**Work required:**
Report each line of the records below that holds the word "will".

>>>

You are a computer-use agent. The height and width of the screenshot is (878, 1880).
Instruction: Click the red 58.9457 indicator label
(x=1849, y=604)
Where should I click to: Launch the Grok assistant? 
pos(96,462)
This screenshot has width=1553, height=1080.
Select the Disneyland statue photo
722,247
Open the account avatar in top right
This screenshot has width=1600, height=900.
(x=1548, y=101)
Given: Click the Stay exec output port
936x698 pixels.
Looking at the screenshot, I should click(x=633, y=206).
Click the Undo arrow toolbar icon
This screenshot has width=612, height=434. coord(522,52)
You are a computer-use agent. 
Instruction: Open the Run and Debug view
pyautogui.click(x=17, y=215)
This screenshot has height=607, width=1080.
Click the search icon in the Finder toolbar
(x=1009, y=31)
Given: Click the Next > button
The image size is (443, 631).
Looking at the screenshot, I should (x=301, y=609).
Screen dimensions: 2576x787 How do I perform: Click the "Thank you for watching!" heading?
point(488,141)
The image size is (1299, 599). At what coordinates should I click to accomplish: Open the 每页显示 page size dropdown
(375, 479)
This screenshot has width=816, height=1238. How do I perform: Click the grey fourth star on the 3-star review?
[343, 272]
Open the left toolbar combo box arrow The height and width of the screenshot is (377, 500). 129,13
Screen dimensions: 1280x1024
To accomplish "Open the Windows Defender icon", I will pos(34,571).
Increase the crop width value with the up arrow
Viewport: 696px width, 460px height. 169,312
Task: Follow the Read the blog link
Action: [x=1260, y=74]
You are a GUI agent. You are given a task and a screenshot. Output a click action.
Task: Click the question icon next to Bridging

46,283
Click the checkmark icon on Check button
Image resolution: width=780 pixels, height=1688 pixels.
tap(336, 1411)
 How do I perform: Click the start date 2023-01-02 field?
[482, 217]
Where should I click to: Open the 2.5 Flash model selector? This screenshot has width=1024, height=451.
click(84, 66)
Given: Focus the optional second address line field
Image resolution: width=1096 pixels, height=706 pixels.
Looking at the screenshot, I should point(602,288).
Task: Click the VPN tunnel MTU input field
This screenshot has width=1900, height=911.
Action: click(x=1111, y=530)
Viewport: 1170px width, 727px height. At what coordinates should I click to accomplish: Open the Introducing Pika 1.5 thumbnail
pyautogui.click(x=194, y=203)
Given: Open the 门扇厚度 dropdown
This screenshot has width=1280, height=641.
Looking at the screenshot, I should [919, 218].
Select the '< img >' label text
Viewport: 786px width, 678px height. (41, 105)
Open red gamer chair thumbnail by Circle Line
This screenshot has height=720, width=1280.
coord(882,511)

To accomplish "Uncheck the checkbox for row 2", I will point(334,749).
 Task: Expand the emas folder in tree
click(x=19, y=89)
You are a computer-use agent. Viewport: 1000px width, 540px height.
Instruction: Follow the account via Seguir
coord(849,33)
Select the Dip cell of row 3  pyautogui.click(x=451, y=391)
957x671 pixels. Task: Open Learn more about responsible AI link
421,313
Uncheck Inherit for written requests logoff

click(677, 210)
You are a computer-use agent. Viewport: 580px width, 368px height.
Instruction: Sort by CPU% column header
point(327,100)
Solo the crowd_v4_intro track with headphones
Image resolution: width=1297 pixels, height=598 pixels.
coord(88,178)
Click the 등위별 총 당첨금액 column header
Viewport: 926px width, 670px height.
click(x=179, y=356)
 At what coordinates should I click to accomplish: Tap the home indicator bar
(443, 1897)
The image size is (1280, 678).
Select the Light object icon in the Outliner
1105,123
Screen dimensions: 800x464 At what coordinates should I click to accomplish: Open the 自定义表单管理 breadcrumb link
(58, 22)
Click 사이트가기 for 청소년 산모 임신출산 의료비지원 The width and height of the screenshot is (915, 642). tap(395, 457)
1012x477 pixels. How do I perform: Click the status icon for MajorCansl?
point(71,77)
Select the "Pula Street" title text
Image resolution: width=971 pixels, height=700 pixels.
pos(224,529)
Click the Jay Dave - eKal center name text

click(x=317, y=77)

<<<

**Response:**
To accomplish "Open the Windows Defender icon", I will pos(34,571).
To accomplish "Uncheck the checkbox for row 2", I will point(334,749).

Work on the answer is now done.